→ TEXTO PARA LEER
Ciclo B. II Domingo de Cuaresma
Mario Yépez, C.M.
Aunque uno no sea admirador del alpinismo, no deja de deslumbrar la constancia y
valentía de aquel que se traza el desafío de subir a lo más alto de una montaña
sintiendo, al alcanzar su objetivo, una sensación de poder y de mucho orgullo por
haberlo obtenido. El problema es que generalmente uno no apela a quedarse allá;
tiene que bajar y nuevamente, se prepara para buscar otro objetivo tal vez más
exigente que el anterior. Esto de seguro, muchos de nosotros también lo hemos
experimentado, salvando las diferencias con el ejemplo anterior o lo hemos visto en
otros: ese constante subir y bajar cotidiano de tantos que se ven obligados a
hacerlo, en esos deseos de poder subir para descansar y bajar para trabajar;
escalar bregando fuerte para intentar alcanzar metas y bajar pronto para sentirse
complacido y festejar los éxitos. Este ritmo siempre ha acompañado la vida del
hombre y ese mismo movimiento adquiere un matiz exhortativo en la Sagrada
Escritura, en un contexto donde la montaña pasa a ser un lugar especial, un
espacio sagrado, una oportunidad para acceder al pedestal de lo divino. Aquel nivel
misterioso de lo sagrado siempre ha intentado ser accesible al ser humano desde la
Revelación bíblica. El temor de Dios era la distancia del respeto necesaria que el
corazón del hombre debía poseer, pero nunca pretendió ser un obstáculo para
alejar al hombre de Dios. Por ello, el subir al monte pasa a ser un elemento
importante en la vida del creyente pero más aún el bajar del mismo se convierte en
una señal necesaria de compromiso por haberse encontrado con su Dios. Uno no
puede bajar con la misma actitud con la que subió. Desde esta perspectiva hay algo
en el relato del sacrificio de Isaac que narra el Génesis que puede llegar a
sorprendernos.
Quiero saltarme un poco las obvias reflexiones en torno a este pasaje y quiero
centrarme solo en la dinámica de este movimiento de subir y bajar. Indistintamente
de lo que pueda pasar, Abraham reconoce que Dios tiene que manifestarse en
aquel monte pues es él quien se lo está ordenando ya que el sacrificio es para el
Señor. Ese subir, se hace muy largo, cuesta mucho a Abraham, pero tiene que
hacerlo. Abraham también sabe que después de subir tendrá que bajar y la vida
tendrá que seguir, con o sin su hijo, pero tendrá que regresar. Allí le esperan
aquellos dos jóvenes que dejaron en la falda del cerro. Este es el verdadero drama
de alguien que quiere confiar y se enfrenta al dilema de cómo enfrentarse a un
futuro incierto y duro: el de perder no solo al hijo que ya es mucho sino dejar
trunca la promesa hecha por el mismo Dios para él. Es difícil aceptar de por sí el
sacrificio de Isaac, pero resulta conmovedor el sacrificio que está haciendo el propio
Abraham. Esto es lo que realmente se pone en el crisol del creyente: hasta en lo
que parece incomprensible se le pide confiar. Aquel momento de incertidumbre se
hace sagrado. Se traza la lucha por confiar cuando parece más cómodo ser
indiferente; se abre el conflicto de tener que subir cuando resulta mejor quedarse
abajo. Y entonces, Dios se revela a Abraham, el que en definitiva, ha optado por
Dios y en Isaac también ha elegido a Dios. No se vuelve a citar a Isaac cuando
Abraham baja de la montaña. El hijo de la promesa pertenece a Dios, Isaac pasa a
ser el referente para que Abraham siga creyendo. Su ciclo ha terminado, se abre el
de Isaac y en él, la extensión de las promesas a sus descendientes, un pueblo que
tendrá que aprender desde el sacrificio a encontrarse con su Dios. Es preciso tener
cuidado en esto: el verdadero sacrificio no está en el grado de dolor o sufrimiento;
sino en cómo poder lograr hacer sagrado aquellos momentos que no parecen tener
connotación religiosa alguna; convertir en espacio santo aquello que parece no
podría serlo. Y es justamente en la terrible confrontación con la propia muerte o su
cercanía, donde se nos invita a revestirlo de sacralidad. En algún momento de
nuestra vida nos veremos obligados a ello. Y en esto, el Hijo de Dios ha querido
solidarizarse con el hombre y ha querido convertir esa instancia determinante de la
propia muerte en lugar de salvación.

→ DATOS PROPORCIONADOS
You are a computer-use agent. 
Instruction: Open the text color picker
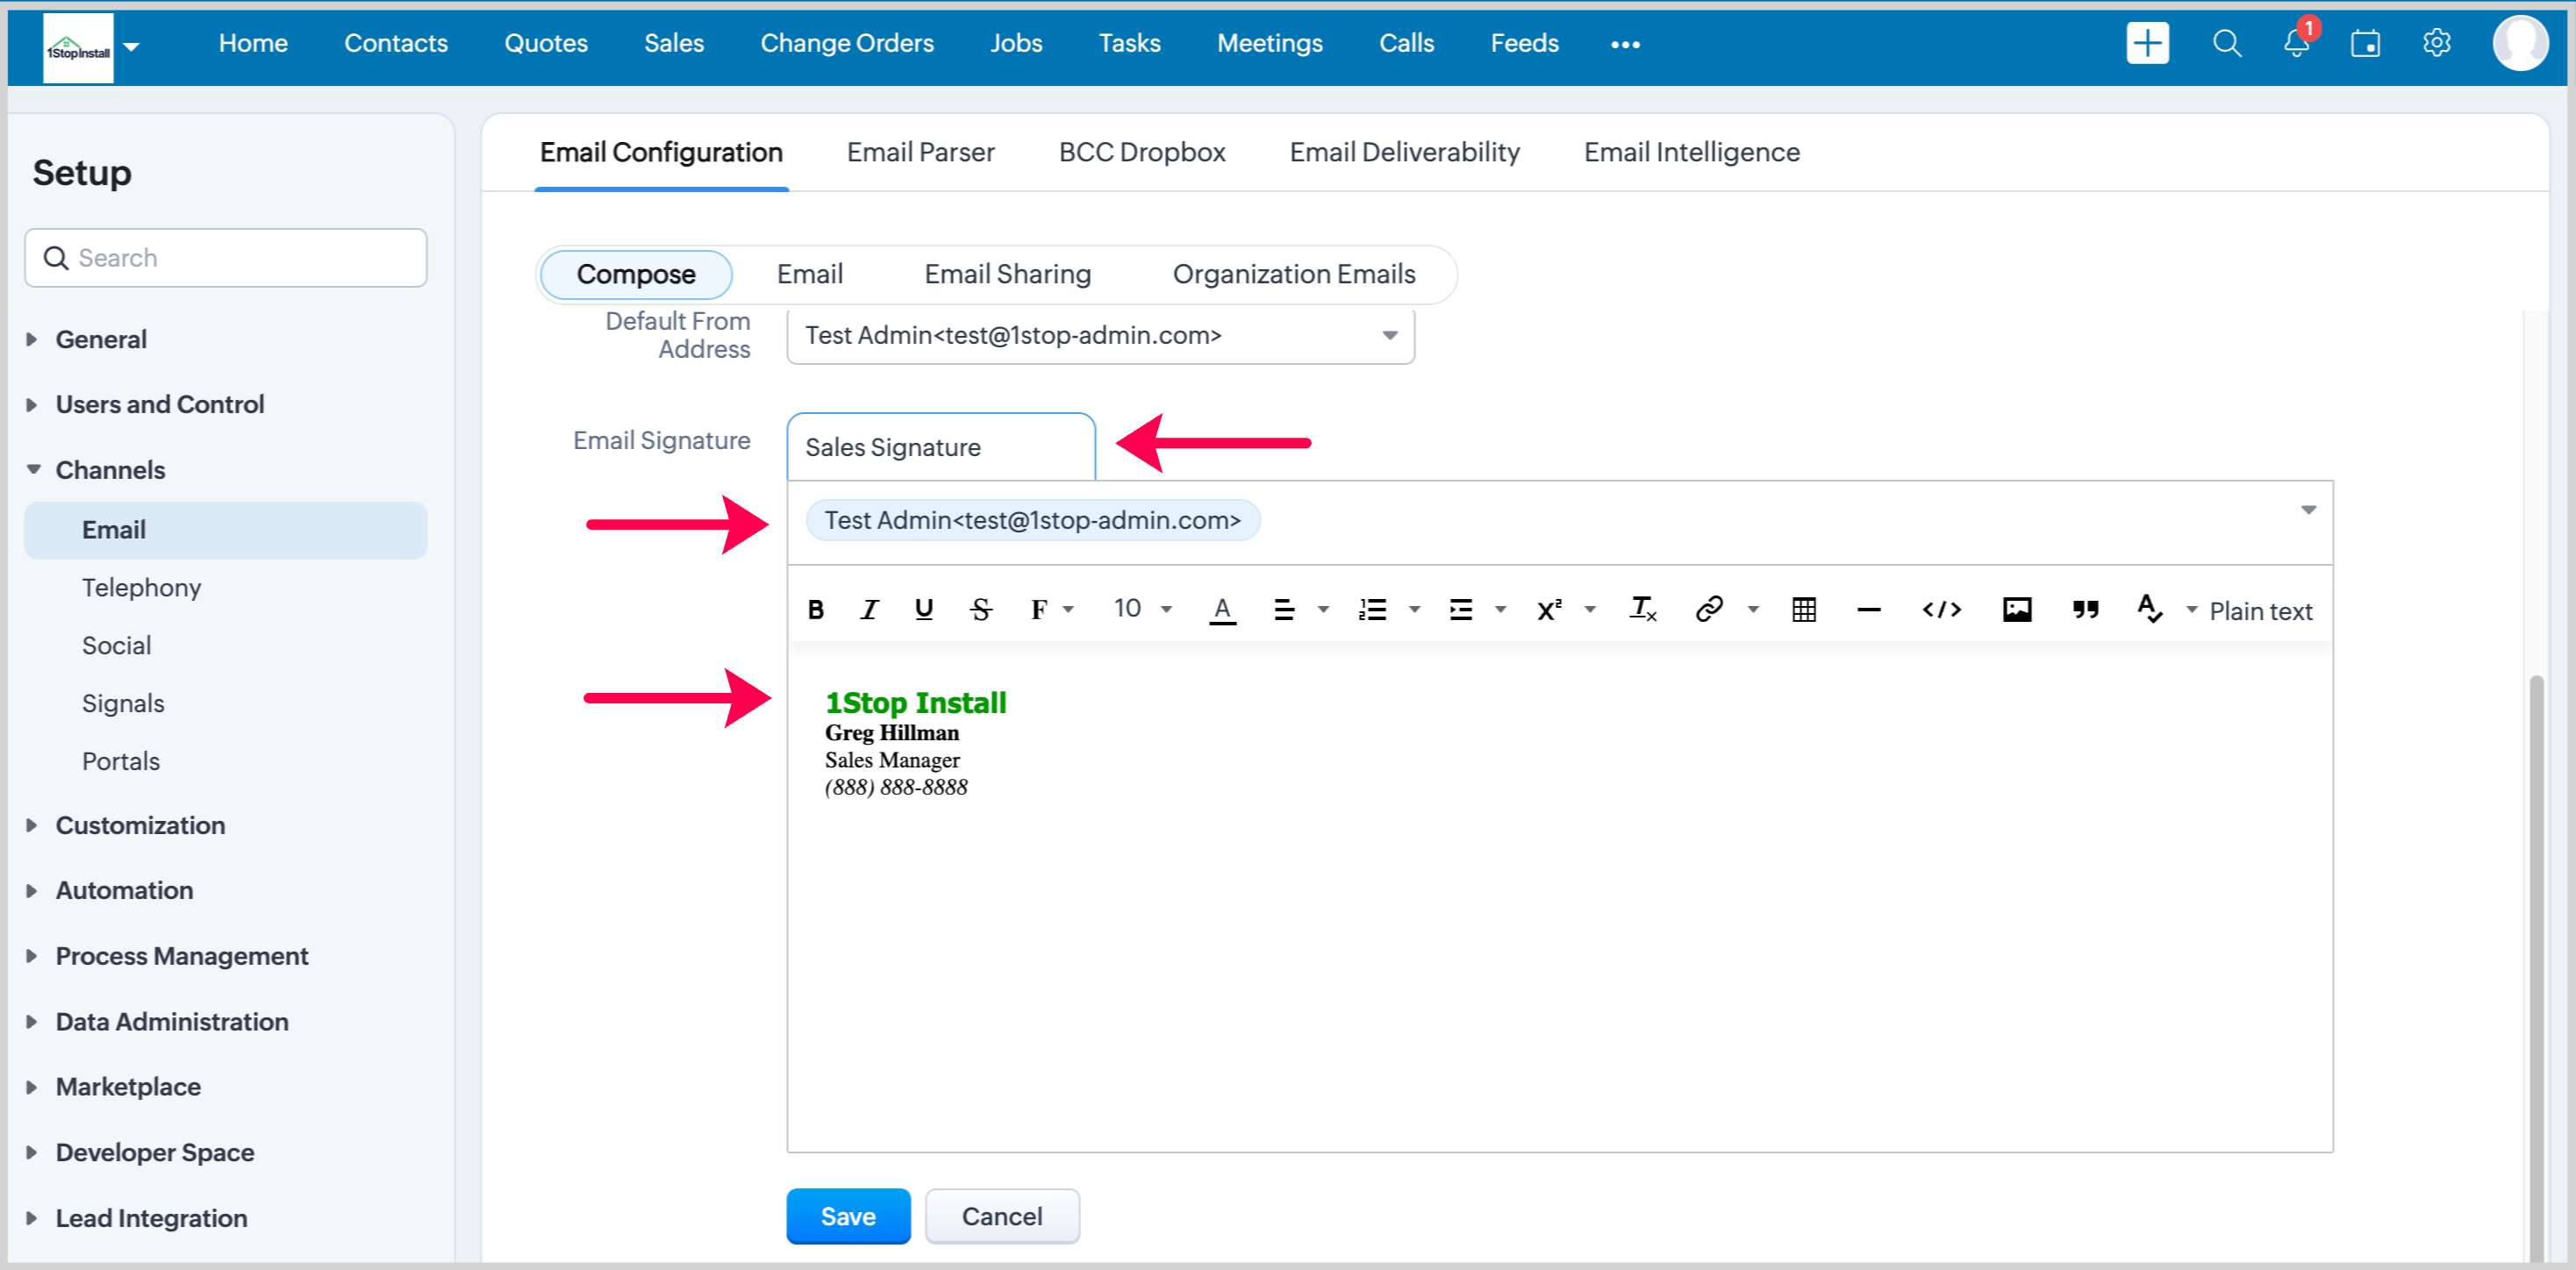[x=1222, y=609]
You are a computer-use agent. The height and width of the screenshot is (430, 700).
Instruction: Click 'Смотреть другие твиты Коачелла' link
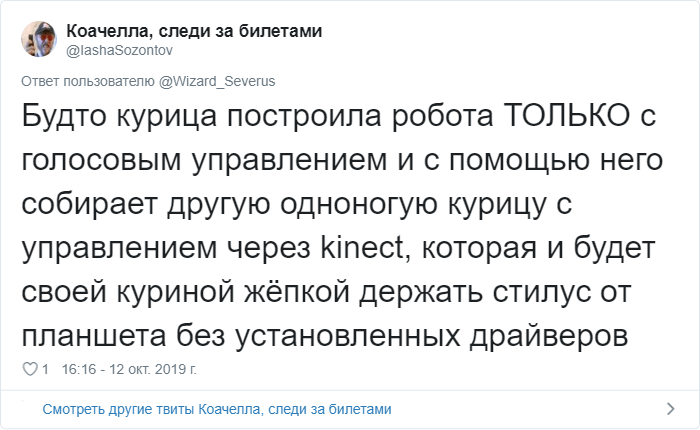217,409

→ OBJETIVOS
**a.** Según la reflexión sobre el sacrificio de Isaac, ¿por qué reconoce Abraham que Dios tiene que manifestarse en aquel monte? Respóndelo en una a tres oraciones.
**b.** En la reflexión sobre el sacrificio de Isaac, ¿quiénes esperan a Abraham en la falda del cerro?
**c.** Retoma la reflexión sobre el sacrificio de Isaac a partir de su última oración.

→ RESPUESTAS POR TAREA
**a.** Abraham lo reconoce porque es Dios quien se lo está ordenando, ya que el sacrificio es para el Señor.

**b.** Lo esperan aquellos dos jóvenes que dejaron en la falda del cerro.

**c.**
El evangelista Marcos, precisa en tres oportunidades que Jesús tiene que subir a
Jerusalén causando conflicto entre sus propios discípulos que parecen preferir el
quedarse abajo, entre la admiración de los milagros y la satisfacción de las
curaciones y enseñanzas del agradable Maestro. Los discípulos no comprenden
aquella subida, les crea conflicto, apelan a sus intereses o guardan silencio ante lo
que sienten los va sobrepasar. Pero las cosas se invierten cuando en esta
experiencia de la transfiguración son invitados a subir para contemplar la gloria del
Hijo Amado de Dios. Ese lugar de revelación es gratificante, es sagrado, y hay
deseos de quedarse allí para siempre. ¿Es que la cruz no puede ser también un
lugar sagrado? Es Jesús quien está allí al igual que estuvo en la Transfiguración.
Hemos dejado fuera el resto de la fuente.